On her own, she again started painting. Her experience allowed her works to have depth that they had not had before, and many people found it fascinating to see her new message: Of beauty that passes through horror and retains its hope, tenderness and love. And while the town women were still grumbling about her, more people were able to appreciate her and what she was doing.
One day a troubadour from the Never-Neverland was traveling through the village. He sang sad songs about love lost, about injustice in the world, about tragic fates of people in his country. She came to talk to him, and he fell in love with her instantly. He saw her spirit - tender, warm, gentle, caring, and unbelievably beautiful - and he knew that he had discovered the most magnificent human being he'd ever known. Someone who was loving, spectacular and heroic. Someone who was beautiful all the way to the bone and had kept that beauty alive in impossible circumstances. Who was in her very being a principle of what the world can and should be.
He started writing her songs that celebrated her spirit and unbelievable beauty. Songs that put into words the goodness and tenderness and kindness she had within. Songs that expressed in words what she sought to express in her paintings and what she had in her soul. Songs that sought to impart, in writing, the magnificence that she was.
She loved him, and he loved her. One day he held her, and as he let go she started walking away with a heartbroken look on her face. "No," he said, and held her again, and kept holding her until the pain was gone. "I want to burn up in my love for you," he told her on another morning. They went to the mountains and held each other on the ground amid blooming clovers and daisies, as the setting sun in the west sent its last rays through the clouds and alit them in pink. They swam in the river, and, saying "let me be your ocean," she let him recline into her. He placed his soul inside of hers and from it sculpted his songs.

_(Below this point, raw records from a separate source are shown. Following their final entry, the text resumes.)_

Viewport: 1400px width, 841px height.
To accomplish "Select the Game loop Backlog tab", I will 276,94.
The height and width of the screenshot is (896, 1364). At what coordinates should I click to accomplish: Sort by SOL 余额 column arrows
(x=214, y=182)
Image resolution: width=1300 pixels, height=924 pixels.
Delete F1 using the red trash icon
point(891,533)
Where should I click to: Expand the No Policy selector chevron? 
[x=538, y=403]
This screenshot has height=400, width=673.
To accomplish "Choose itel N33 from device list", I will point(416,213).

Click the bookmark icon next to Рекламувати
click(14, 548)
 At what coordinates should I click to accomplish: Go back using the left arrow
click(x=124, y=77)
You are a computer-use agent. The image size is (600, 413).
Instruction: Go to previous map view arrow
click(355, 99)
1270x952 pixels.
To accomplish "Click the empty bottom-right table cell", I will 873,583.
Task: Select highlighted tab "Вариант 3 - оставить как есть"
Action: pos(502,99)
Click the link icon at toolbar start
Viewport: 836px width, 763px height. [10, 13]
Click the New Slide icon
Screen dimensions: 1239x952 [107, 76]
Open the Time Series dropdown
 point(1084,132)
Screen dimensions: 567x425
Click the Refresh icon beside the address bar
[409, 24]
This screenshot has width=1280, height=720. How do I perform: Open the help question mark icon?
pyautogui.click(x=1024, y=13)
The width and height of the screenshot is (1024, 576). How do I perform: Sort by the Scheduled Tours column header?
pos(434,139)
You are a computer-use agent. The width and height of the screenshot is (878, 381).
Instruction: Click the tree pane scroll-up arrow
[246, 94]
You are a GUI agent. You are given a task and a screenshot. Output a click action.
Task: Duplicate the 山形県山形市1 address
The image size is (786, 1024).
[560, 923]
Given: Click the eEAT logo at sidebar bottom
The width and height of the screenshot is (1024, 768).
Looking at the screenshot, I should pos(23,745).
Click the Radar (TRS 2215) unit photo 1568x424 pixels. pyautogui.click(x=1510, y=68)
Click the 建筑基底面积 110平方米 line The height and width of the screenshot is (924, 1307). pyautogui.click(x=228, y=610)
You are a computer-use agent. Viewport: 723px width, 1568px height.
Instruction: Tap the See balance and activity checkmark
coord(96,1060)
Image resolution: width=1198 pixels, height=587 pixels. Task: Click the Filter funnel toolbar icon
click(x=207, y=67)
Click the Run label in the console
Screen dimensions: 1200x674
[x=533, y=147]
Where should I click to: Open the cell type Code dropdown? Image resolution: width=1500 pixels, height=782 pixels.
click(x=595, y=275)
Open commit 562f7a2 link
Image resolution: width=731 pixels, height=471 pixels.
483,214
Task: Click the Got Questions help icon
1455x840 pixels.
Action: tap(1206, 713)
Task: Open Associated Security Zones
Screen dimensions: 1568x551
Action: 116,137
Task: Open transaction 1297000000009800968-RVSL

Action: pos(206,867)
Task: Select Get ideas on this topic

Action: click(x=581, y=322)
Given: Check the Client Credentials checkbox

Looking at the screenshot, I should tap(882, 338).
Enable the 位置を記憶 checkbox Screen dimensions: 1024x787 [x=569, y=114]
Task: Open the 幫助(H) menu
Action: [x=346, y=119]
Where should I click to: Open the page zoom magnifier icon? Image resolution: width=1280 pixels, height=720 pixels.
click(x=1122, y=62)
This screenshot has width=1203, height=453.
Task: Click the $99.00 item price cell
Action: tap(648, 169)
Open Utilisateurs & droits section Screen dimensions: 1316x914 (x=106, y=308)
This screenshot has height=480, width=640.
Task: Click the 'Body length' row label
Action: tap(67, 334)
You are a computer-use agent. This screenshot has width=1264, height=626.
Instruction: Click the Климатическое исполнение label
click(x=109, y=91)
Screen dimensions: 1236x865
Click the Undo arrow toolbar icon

Meanwhile the people in town said that there was a scandal. They said that the town princess was having a romance with a crazy troubadour. Town people - wife-beaters, philanderers, child-molesters, nagging wives, people in loveless marriages - looked down on them and said they were freaks and claimed their relationship to be sick when it was the only loving relationship in town. Her children told her that they needed to protect her from the troubadour - the man who loved her beyond anything in the world - after having done nothing to protect her from her brute of a husband. Her brothers were cruel to her, and her parents beseeched her to go back to the town of her birth, where they said people were more appreciative and more understanding of her and would treat her better.
The troubadour realized that he would be unable to keep the Riding Hood, and he let her go back to her parents' town while continuing to write songs about her. She had shown him beauty beyond his wildest imagination; and as he saw and celebrated this beauty his eyes were opened to the sublime in the universe. A whole new dimension of life opened up for him - a dimension he had not known before, and that contained enough inspiration for a lifetime of songs and a lifetime of beauty and joy. And though the troubadour and the Riding Hood were apart, she continued inspiring him for years thereafter, and his works found appreciative audiences among people in different towns and villages all around the land.